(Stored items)
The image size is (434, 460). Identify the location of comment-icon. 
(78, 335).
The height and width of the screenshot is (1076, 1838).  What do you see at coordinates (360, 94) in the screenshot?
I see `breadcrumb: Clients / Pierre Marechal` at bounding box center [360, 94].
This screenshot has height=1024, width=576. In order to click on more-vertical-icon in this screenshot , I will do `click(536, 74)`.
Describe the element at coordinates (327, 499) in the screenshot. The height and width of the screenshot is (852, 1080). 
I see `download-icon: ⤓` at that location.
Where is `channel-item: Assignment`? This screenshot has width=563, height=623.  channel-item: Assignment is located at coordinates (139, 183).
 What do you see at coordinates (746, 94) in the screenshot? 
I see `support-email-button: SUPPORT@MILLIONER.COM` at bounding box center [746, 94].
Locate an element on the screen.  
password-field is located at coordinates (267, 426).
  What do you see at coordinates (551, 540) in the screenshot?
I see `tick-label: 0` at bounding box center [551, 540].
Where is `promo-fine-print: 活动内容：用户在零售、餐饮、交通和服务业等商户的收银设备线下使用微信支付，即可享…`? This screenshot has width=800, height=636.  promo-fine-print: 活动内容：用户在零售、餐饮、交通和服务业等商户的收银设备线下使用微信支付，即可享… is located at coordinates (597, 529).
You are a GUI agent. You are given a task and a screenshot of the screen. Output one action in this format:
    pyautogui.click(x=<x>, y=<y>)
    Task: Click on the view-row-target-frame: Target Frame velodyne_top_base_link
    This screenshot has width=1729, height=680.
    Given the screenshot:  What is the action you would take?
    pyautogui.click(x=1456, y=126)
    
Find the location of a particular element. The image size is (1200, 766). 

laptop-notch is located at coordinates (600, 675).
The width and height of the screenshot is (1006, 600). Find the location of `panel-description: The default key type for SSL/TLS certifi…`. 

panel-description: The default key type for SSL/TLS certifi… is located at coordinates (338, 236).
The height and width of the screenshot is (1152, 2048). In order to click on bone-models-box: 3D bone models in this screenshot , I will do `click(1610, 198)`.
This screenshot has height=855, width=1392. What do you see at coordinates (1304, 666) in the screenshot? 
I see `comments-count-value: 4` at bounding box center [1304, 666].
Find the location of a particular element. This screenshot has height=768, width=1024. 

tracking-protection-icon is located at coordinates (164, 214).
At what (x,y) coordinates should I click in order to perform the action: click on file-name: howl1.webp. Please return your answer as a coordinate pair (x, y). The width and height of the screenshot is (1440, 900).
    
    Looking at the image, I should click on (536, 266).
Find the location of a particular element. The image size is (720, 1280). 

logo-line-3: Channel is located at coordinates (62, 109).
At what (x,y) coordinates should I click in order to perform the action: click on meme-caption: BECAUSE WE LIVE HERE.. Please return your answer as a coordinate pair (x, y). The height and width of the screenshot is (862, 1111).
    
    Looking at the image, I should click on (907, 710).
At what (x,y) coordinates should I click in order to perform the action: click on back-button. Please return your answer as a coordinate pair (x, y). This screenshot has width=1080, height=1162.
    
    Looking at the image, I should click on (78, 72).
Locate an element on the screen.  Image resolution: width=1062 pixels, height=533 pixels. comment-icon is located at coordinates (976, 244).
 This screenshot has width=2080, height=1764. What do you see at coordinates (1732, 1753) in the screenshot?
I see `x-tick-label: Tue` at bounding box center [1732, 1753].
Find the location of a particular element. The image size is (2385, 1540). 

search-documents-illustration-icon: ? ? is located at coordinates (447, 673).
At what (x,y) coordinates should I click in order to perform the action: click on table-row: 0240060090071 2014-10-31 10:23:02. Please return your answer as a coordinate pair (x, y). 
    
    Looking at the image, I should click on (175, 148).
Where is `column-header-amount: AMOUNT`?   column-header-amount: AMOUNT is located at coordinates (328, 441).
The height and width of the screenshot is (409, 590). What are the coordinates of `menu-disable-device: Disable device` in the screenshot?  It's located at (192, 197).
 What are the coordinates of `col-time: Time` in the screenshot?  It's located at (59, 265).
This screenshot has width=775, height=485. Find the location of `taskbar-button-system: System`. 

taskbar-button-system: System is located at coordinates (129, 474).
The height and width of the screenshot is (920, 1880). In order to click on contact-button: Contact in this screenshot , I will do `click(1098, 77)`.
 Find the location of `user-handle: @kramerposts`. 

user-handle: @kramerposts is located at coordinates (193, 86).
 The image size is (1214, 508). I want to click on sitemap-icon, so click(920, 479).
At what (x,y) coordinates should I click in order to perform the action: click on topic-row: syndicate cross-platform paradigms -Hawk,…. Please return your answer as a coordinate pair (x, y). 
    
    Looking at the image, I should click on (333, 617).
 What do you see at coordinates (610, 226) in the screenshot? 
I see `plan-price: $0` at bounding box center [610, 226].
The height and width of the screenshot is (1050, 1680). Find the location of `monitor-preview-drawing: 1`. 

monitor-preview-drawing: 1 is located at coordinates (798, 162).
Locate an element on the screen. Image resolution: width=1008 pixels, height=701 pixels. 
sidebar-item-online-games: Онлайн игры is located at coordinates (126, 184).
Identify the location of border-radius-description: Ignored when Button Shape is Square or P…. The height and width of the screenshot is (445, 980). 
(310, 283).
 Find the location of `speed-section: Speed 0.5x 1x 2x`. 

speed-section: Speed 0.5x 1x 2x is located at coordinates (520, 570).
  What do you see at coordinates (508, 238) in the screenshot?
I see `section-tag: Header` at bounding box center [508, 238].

* _TASK BRIEF_:
Reproduce the listing verbatim from its first line down to and including the line that contains "at that location.".

* _SOLVED EXERCISE_:
The image size is (434, 460). Identify the location of comment-icon. 
(78, 335).
The height and width of the screenshot is (1076, 1838).  What do you see at coordinates (360, 94) in the screenshot?
I see `breadcrumb: Clients / Pierre Marechal` at bounding box center [360, 94].
This screenshot has height=1024, width=576. In order to click on more-vertical-icon in this screenshot , I will do `click(536, 74)`.
Describe the element at coordinates (327, 499) in the screenshot. The height and width of the screenshot is (852, 1080). 
I see `download-icon: ⤓` at that location.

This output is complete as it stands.